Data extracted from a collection
::::::

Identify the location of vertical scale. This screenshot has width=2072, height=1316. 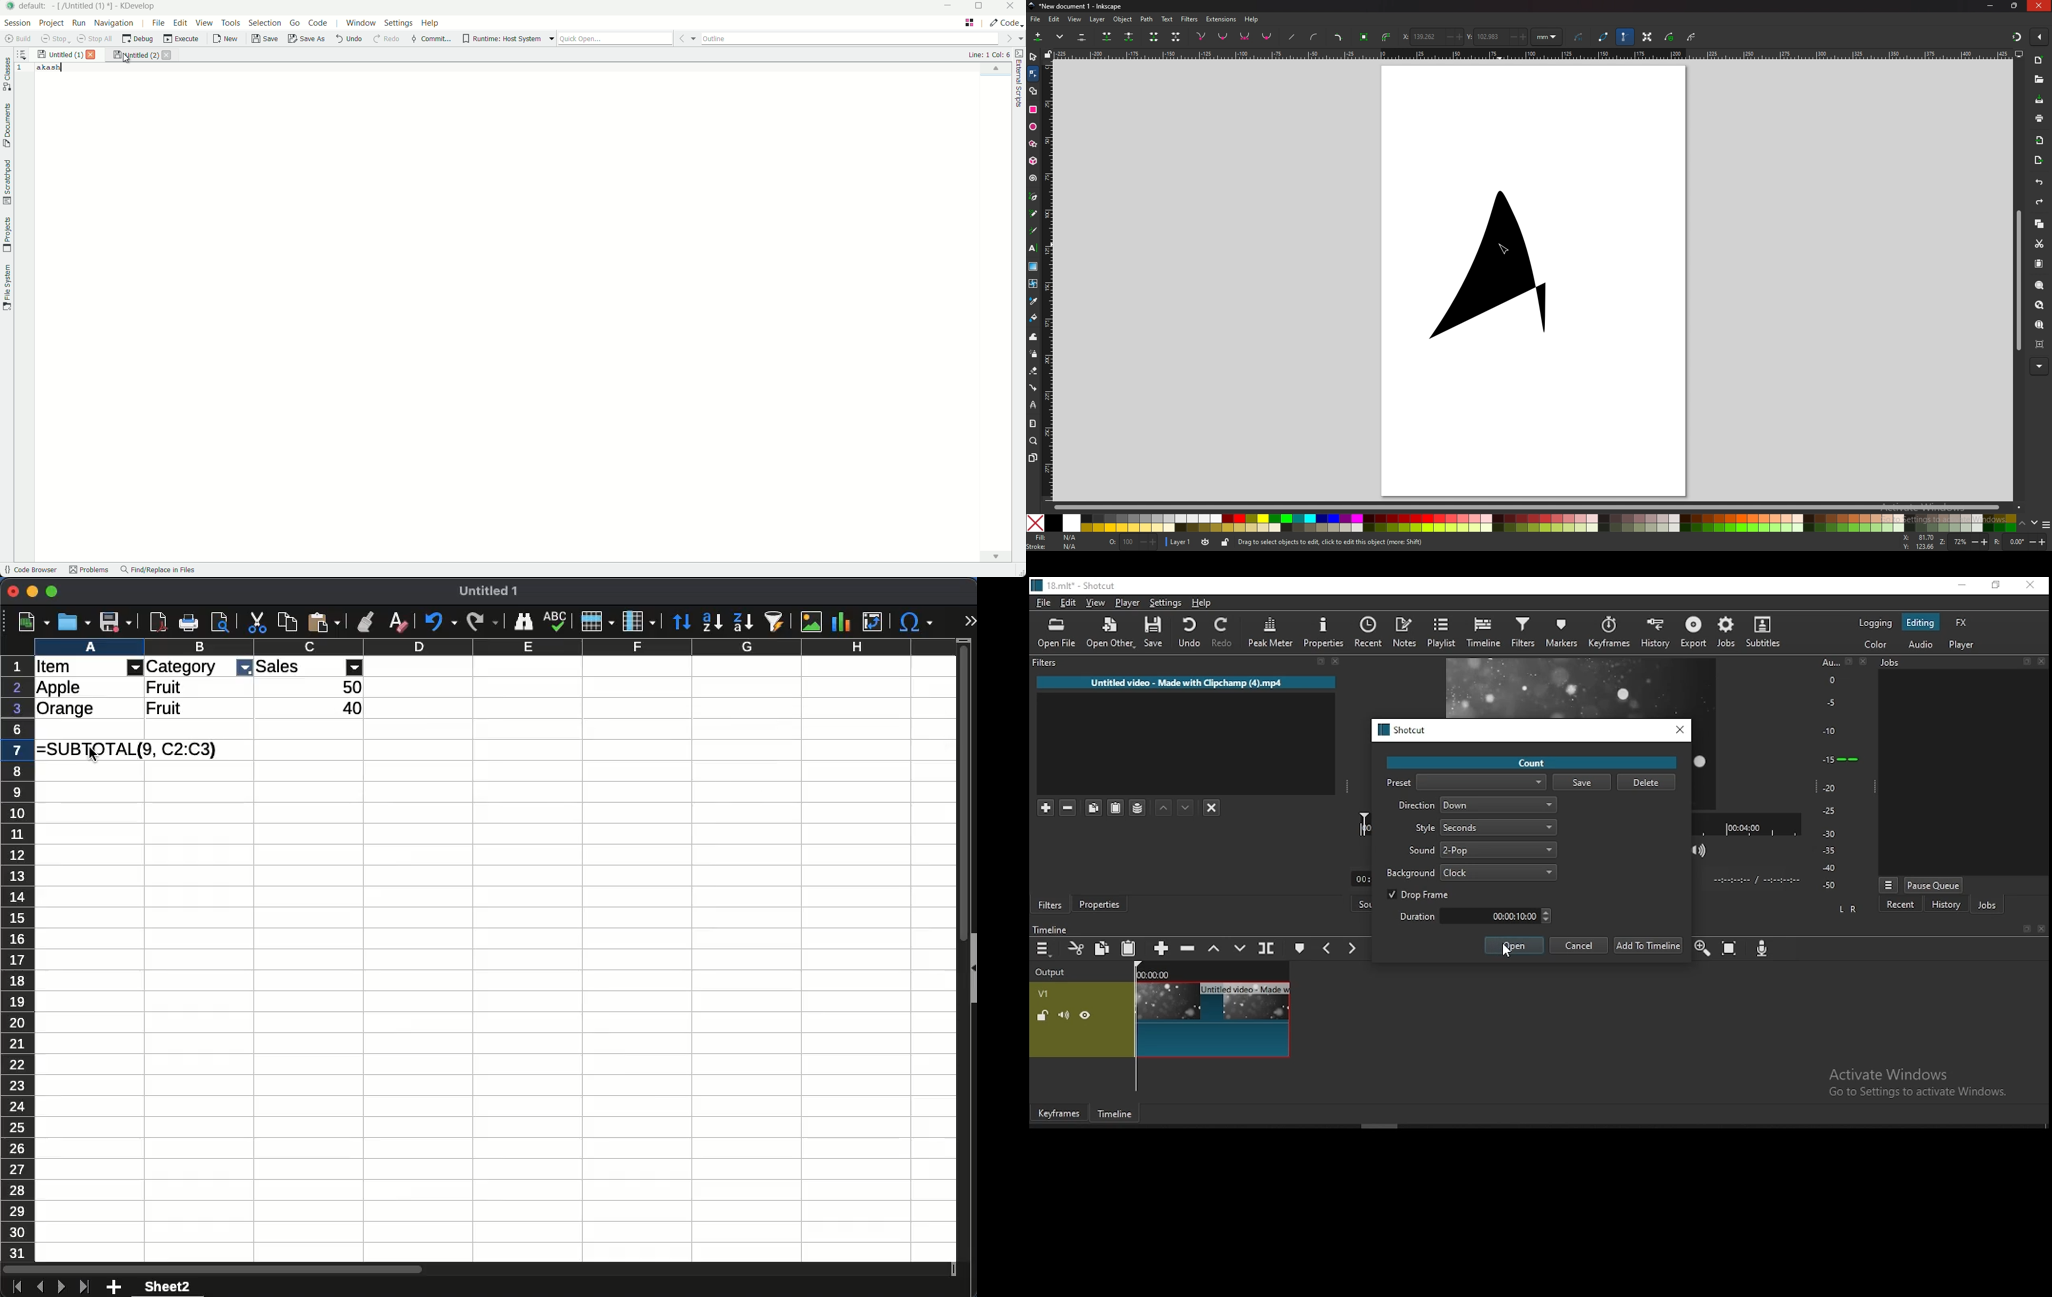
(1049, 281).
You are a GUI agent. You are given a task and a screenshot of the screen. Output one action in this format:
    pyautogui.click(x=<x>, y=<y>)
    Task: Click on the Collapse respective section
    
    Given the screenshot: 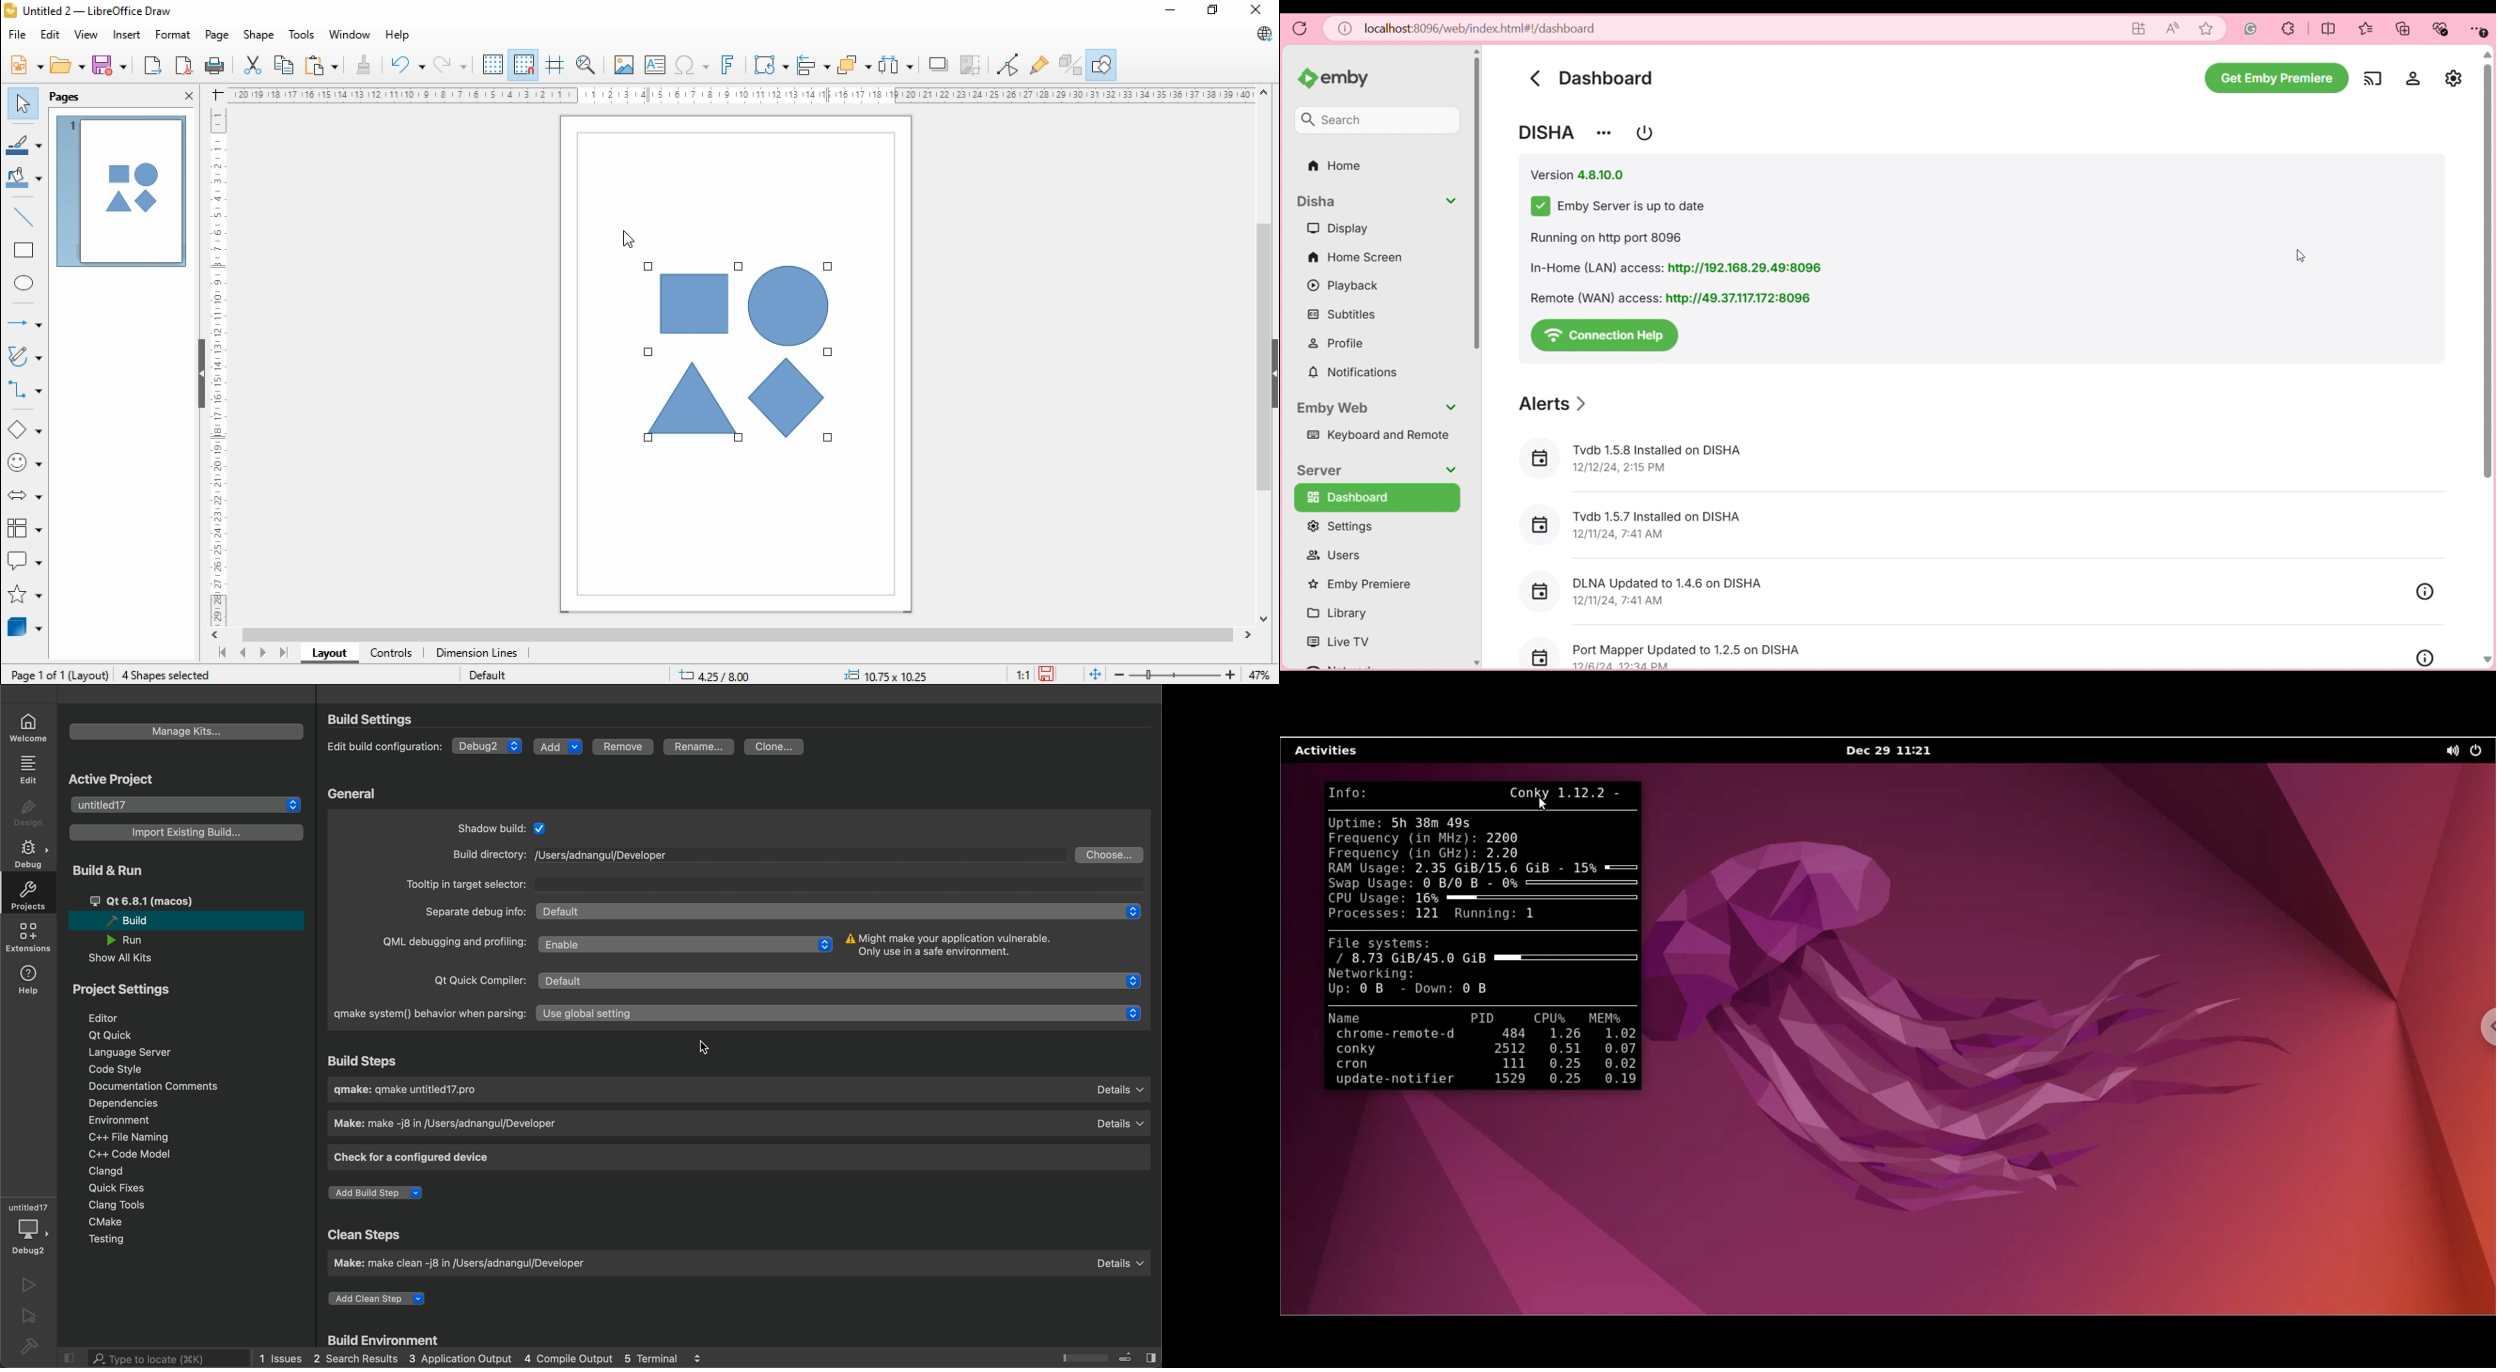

::::::

## Written exercise:
Copy every line of the items above word for word, leaving out the pictures.

## Final result:
Identify the location of vertical scale. This screenshot has width=2072, height=1316. 
(1049, 281).
You are a GUI agent. You are given a task and a screenshot of the screen. Output one action in this format:
    pyautogui.click(x=<x>, y=<y>)
    Task: Click on the Collapse respective section
    
    Given the screenshot: 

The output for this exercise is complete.